The variant of Concern (VOC), Omicron is the predominant variant circulating throughout the world of the SARS COV2 pandemic during the third wave. The World Health Organisation has designated this highly mutated variant as a variant of concern due to its high transmissibility and risk of reinfection. The Omicron variant has spread to most of the cities and has become the predominant variant driving the 3rd wave in India. Whole-genome sequencing was performed for 192 SARS-CoV2 PCR positive samples as a part of INSACOG between December 2021 to January 10th, 2022, and was analyzed. From the 133 omicron variants detected, genomic analysis was carried out by contextualizing them with 1586 complete genomes of Omicron from the whole of India downloaded from the GISAID database.
The Omicron variant prevalence in India has increased in a log phase within 3 months' time and has been seen in most of the metropolitan cities. Even though the sublineage BA.1 was first observed in the country, the BA.2 sublineage which was introduced to Delhi in the mid of December 2021 has become predominant in early January. The two outbreaks observed were of BA.2 variant and were seen to spread to multiple cities within a span of a few days. The rapid spread and specific mutations in the outbreak samples of Omicron indicate that the variant is highly transmissible when compared to previous variants. The study shows the importance of genomic sequence to identify the emergence of clusters and take actions to prevent further super spreading events.
Whole-Genome Sequencing; Omicron; GISAID database; SARS COV2 pandemic
Coronavirus is a virus that infects the nose, sinuses, and upper respiratory tract, most of them not causing severe effects . After an outbreak in Wuhan, China in December 2019, the World Health Organisation (WHO) recognized severe acute respiratory syndrome coronavirus 2 (SARS-CoV2) as a novel coronavirus that was a serious threat to humans . The SARS-CoV2 virus, like other coronaviruses, has been undergoing continuous mutations, resulting in multiple variants of concern (VOC) .
On November 25, 2021, the WHO identified the Omicron (B.1.1.529) variation of SARS-CoV-2 to be a variant of concern after its initial identification in Gauteng Province, South Africa. The Omicron variant's rapid spread sparked the fourth wave of SARS-CoV-2 infections in South Africa, with daily diagnosed cases exceeding totals reported in the country during all preceding periods . Various reports from across the globe have shown that there is a significant increase in the spread of the omicron variant when compared to the delta [5,6]. As of January 2022, the Omicron variant has disseminated worldwide including India, where 90% of all SARS-CoV-2 infections diagnosed in the metro cities in January 2022 were estimated to be caused by the Omicron variant . The rise in the positivity rate resulted in the declaration of a third-wave crisis in the country . The spread of SARS-CoV2 widely and causing a high risk of infection has led to a greater opportunity for mutation and possible positive evolution . This variant is known to contain numerous mutations in the RBD of the spike protein which has led to its maximum transmissibility. It has been hypothesized that omicron would have emerged from Alpha that had stemmed from a persistently infected patient who got infected with multiple variants. But as the number of cases is increasing and mutation analysis is becoming more robust, we are deviating from this hypothesis and concluding that omicron is emerging with multiple mutations from different variants . At least 50 mutations differentiate the Omicron variant from the SARS-CoV-2 reference strain. The spike protein alone possesses 30 of the mutations with some overlapping mutations with previously identified strains as well as mutations specific to omicron. Preliminary laboratory studies have shown that Omicron can escape extensively, but incompletely, from neutralizing antibodies in vaccinated and convalescent sera .

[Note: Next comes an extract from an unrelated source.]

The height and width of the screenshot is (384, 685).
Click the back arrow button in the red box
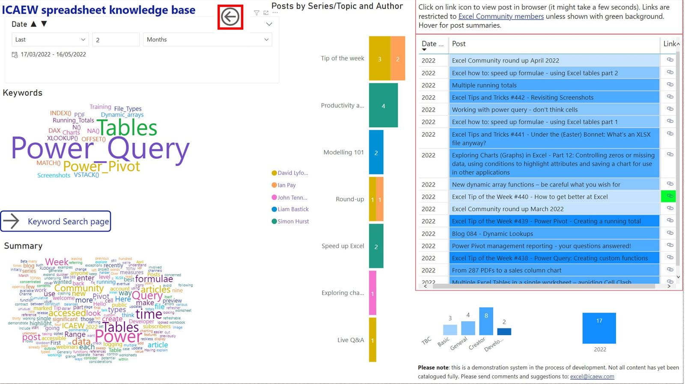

Covid 19 pandemic is the first where real-time Whole Genome Sequencing (WGS) was performed to track transmission, identify vaccine targets, and design therapeutics for the virus. The accurate identification and sequencing of SARS-CoV-2 in patient samples provides extensive information, ranging from reducing false negatives and contact tracing to evaluating the suitability of diagnostic assays (particularly nucleic acid-based) and determining whether vaccines are likely to be or remain effective despite genetic recombination’s, diverse mutations during virus replication .
We performed and analyzed WGS of SARS-CoV2 samples sequenced as a part of INSACOG and compared with existing genome sequences of omicron variant available in GISAID from India to study the following:
- Geo-spatial distribution
- Demographic characterization
- Sub lineage proportions
- SNP characterization
2.1 Sequencing of SARS-CoV2 PCR positive isolates 2.1a Clinical specimens:
这项研究是在获得道德ap进行proval vide letter number KIMS/IEC/A012/M/2022. Central Research Laboratory is an ICMR recognized COVID19 testing laboratory set up in Kempegowda Institute of Medical Sciences, a tertiary care hospital and a postgraduate medical college situated in the heart of the Bengaluru city. Nasopharyngeal swabs collected from 01 December 2021 up to the 10th of January 2022 as a part of routine diagnostics were tested for COVID-19 using the ICMR-approved RT-PCR test. The positive samples with a CT Value between 20 to 30 were taken for sequencing as a part of the National SARS COV2 surveillance program INSACOG. The epidemiological metadata was obtained from the SRF forms submitted during the collection of the sample.
2.1b Genome Sequencing:
The 192 samples positive for COVID-19 from RT-PCR were sequenced on the nanopore MK1C platform. Initially, 1200 bp amplicons were generated using Midnight PCR primers by doing as per the manufacturer's specification . The concentrations of cDNA were determined using the dsDNA HS Assay Kit with Qubit 4 Fluorometer. RBK-110-96 rapid barcoding kit  was used to barcode each sample and the sequencing was performed on MIN-106 flowcells.
2.1c Sequence analysis:
Guppy 3.6.0 was used for base calling and demultiplexing the samples with a 450 bp fast base calling configuration . The demultiplexed reads were assembled using nf-core viralrecon pipeline  with medaka g303 model for read-polishing . A minimum of 250bp and a maximum of 1400 bp were used as read-cutoff as per the standards used for midnight protocol. The consensus assembly obtained was used further for variant calling and lineage analysis.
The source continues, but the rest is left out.